◆ **REQUIRED ACTION A**:
According to the post on the NIH Public Access Mandate, when should NIH mandate deposit of the refereed final draft of NIH-funded research?
◆ **REQUIRED ACTION B**:
Echo the passage of the NIH Public Access Mandate post between "[Apologies for Cross-Posting]" and "will not succeed.", inclusive.

[Apologies for Cross-Posting]
Re: "Bill Would Block NIH Public Access Policy" (Science, 11
September)
http://sciencenow.sciencemag.org/cgi/content/full/2008/911/1
Conyers Bill:
http://thomas.loc.gov/cgi-bin/bdquery/z?d110:h6845:
Plan B for NIH Public Access Mandate (And It's Stronger Than Plan
A!):
A Deposit Mandate
I hope the Conyers Bill, resulting from the publisher lobby's attempt
to overturn the NIH Public Access Mandate, will not succeed.
But in case it does, I would like to recommend making a small but
far-reaching modification in the NIH mandate and its implementation
that will effectively immunize it against any further publisher
attempts to overturn it on legal grounds. And this Plan B will
actually help hasten universal OA more effectively than the current
mandate:
(1) NIH should mandate deposit of the refereed final
draft of all NIH-funded research, immediately upon
acceptance for publication.
http://openaccess.eprints.org/index.php?/archives/136-guid.html
(2) But access to that deposited draft need only be made
Open Access when there is no publisher embargo on making
it Open Access; otherwise it may be made Closed Access.
(3) Open Access means that the full text of the deposited
draft is freely accessible to anyone, webwide,
immediately.
(4) Closed Access means that the full text of the
deposited draft is visible and accessible only to the
depositor and the depositor's employer and funder, for
internal record-keeping and grant-fulfillment purposes.
(Publishers have no say whatsoever in institutional and
funder internal record-keeping.)

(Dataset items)
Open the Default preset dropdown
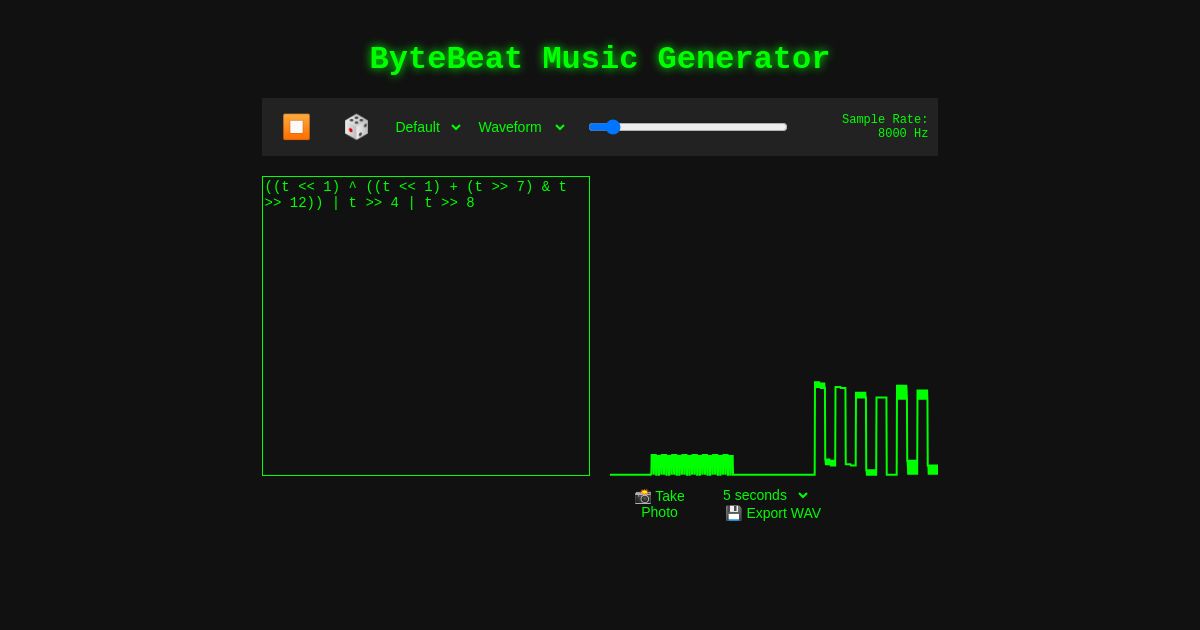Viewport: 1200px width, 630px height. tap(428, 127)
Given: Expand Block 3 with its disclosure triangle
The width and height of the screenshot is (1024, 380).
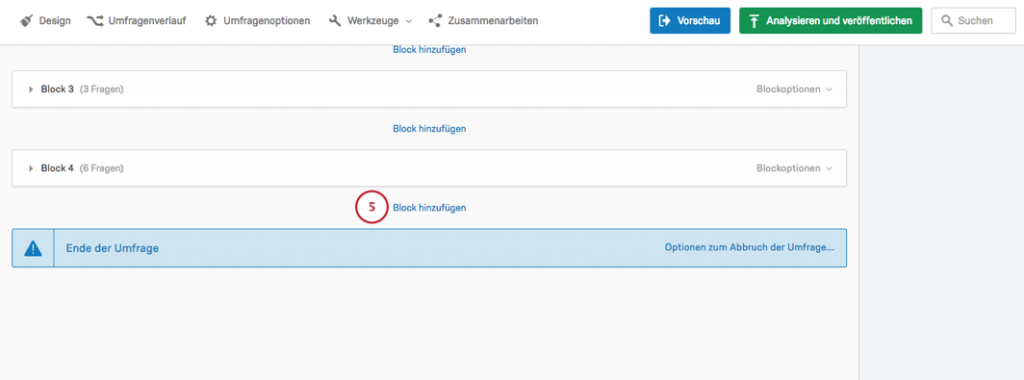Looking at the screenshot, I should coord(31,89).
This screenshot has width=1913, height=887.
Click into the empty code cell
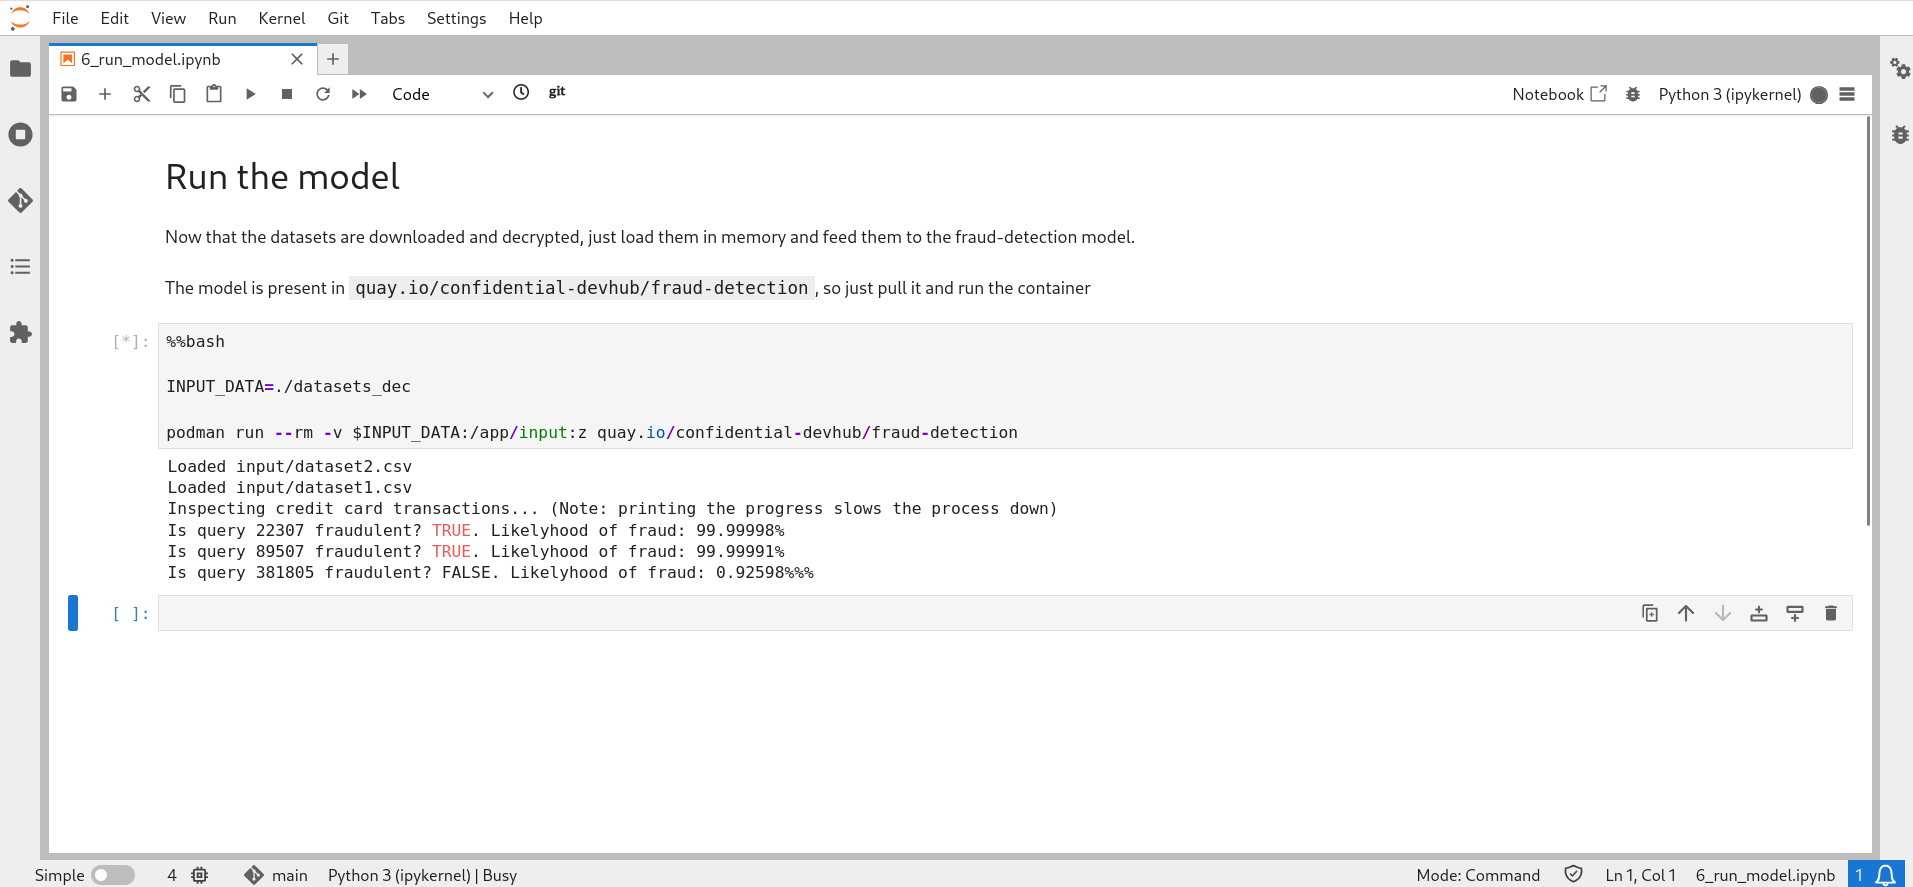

◆ **YOUR SOLUTION A**:
Immediately upon acceptance for publication.

◆ **YOUR SOLUTION B**:
[Apologies for Cross-Posting]
Re: "Bill Would Block NIH Public Access Policy" (Science, 11
September)
http://sciencenow.sciencemag.org/cgi/content/full/2008/911/1
Conyers Bill:
http://thomas.loc.gov/cgi-bin/bdquery/z?d110:h6845:
Plan B for NIH Public Access Mandate (And It's Stronger Than Plan
A!):
A Deposit Mandate
I hope the Conyers Bill, resulting from the publisher lobby's attempt
to overturn the NIH Public Access Mandate, will not succeed.